Please rewrite the listing below, substituting "Sign Up" for "Subscribe" and keeping everything else the same.

-- START GIVEN DATA --

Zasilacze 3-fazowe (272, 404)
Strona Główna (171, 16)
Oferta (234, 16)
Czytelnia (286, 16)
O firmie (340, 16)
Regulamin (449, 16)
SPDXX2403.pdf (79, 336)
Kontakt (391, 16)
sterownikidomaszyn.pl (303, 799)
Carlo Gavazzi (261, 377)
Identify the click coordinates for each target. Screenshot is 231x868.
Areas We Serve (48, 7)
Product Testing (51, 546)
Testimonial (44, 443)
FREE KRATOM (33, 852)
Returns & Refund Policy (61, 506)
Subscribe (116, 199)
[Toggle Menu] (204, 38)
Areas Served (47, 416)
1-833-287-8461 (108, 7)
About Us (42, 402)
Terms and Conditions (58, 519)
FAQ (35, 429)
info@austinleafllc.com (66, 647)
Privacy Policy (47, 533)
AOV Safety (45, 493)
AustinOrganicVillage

-- END GIVEN DATA --

* [CORRECT RESPONSE]:
Zasilacze 3-fazowe (272, 404)
Strona Główna (171, 16)
Oferta (234, 16)
Czytelnia (286, 16)
O firmie (340, 16)
Regulamin (449, 16)
SPDXX2403.pdf (79, 336)
Kontakt (391, 16)
sterownikidomaszyn.pl (303, 799)
Carlo Gavazzi (261, 377)
Identify the click coordinates for each target. Screenshot is 231x868.
Areas We Serve (48, 7)
Product Testing (51, 546)
Testimonial (44, 443)
FREE KRATOM (33, 852)
Returns & Refund Policy (61, 506)
Sign Up (116, 199)
[Toggle Menu] (204, 38)
Areas Served (47, 416)
1-833-287-8461 (108, 7)
About Us (42, 402)
Terms and Conditions (58, 519)
FAQ (35, 429)
info@austinleafllc.com (66, 647)
Privacy Policy (47, 533)
AOV Safety (45, 493)
AustinOrganicVillage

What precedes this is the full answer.